(Screenshot and document pointing data)
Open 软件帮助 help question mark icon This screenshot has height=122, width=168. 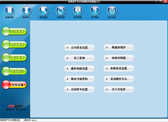click(x=95, y=11)
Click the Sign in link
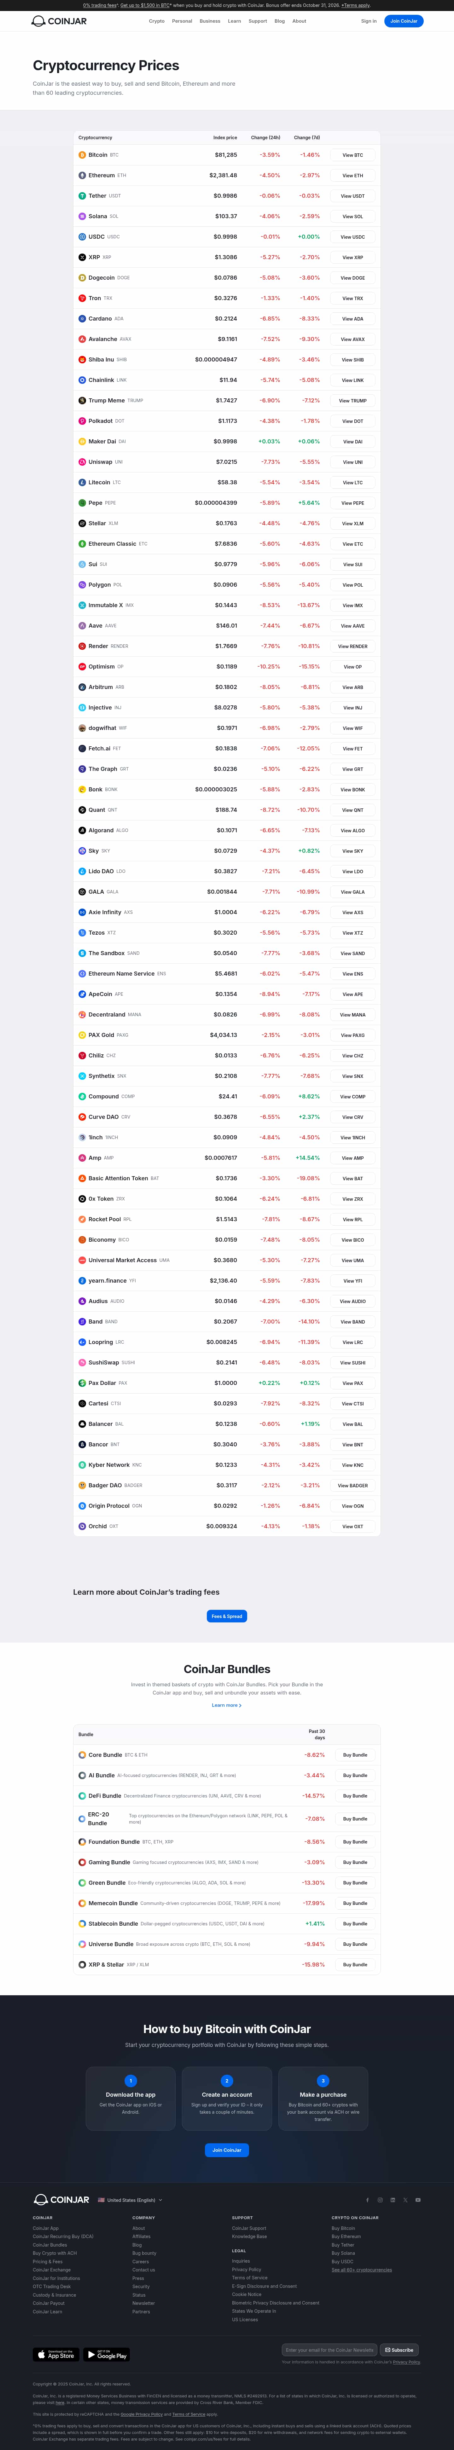The width and height of the screenshot is (454, 2450). [x=368, y=21]
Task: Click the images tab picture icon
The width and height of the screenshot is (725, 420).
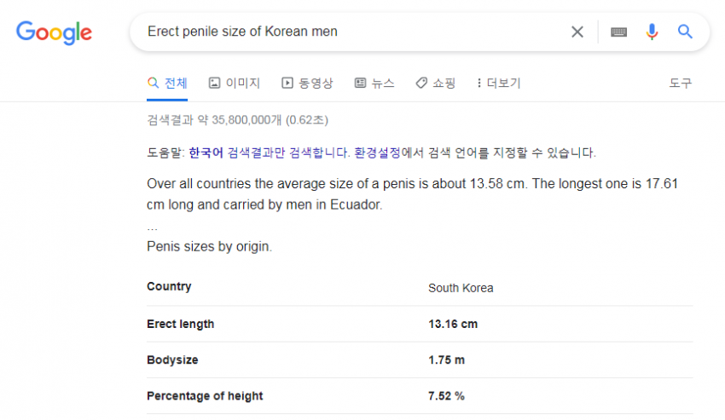Action: pos(214,83)
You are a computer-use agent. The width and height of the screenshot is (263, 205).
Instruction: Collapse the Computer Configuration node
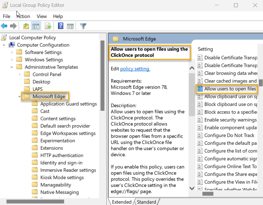pyautogui.click(x=3, y=45)
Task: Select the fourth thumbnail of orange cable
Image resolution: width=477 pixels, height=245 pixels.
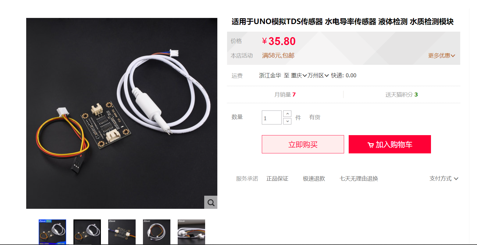Action: click(157, 232)
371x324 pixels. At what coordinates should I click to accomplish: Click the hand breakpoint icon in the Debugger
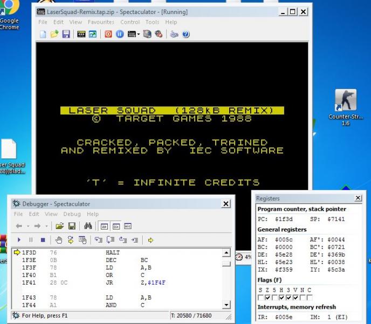(59, 240)
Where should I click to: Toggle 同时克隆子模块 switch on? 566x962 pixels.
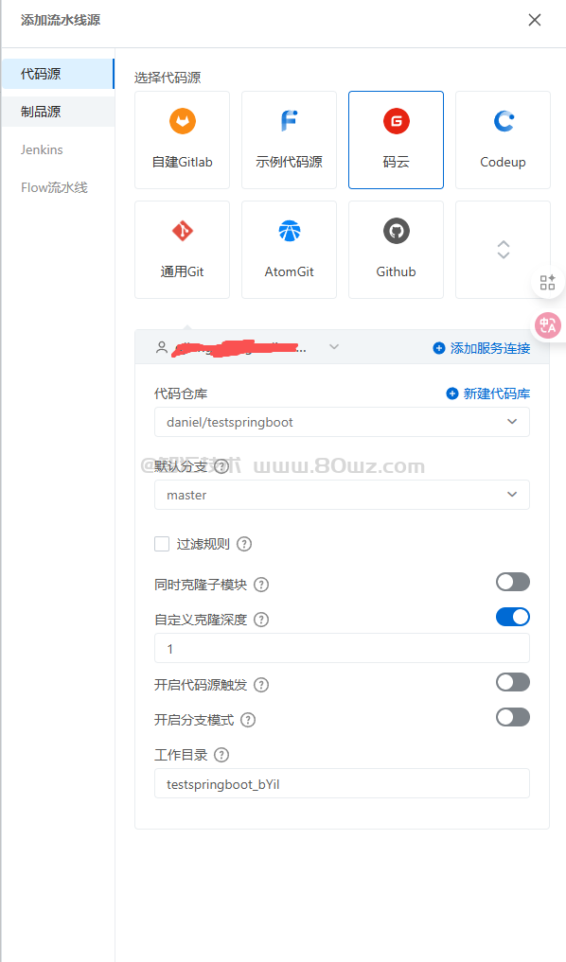point(513,582)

(Exercise prompt):
Update the records from the line containing "Click the Sign in link" down to the line containing "Action: pos(214,83)" by changing "Sign in" to "Log in", keeping all else the same. Leave the pictures out of your answer.

(The completed task):
Click the Log in link
The width and height of the screenshot is (454, 2450). [x=368, y=21]
Task: Click the images tab picture icon
The width and height of the screenshot is (725, 420).
Action: pos(214,83)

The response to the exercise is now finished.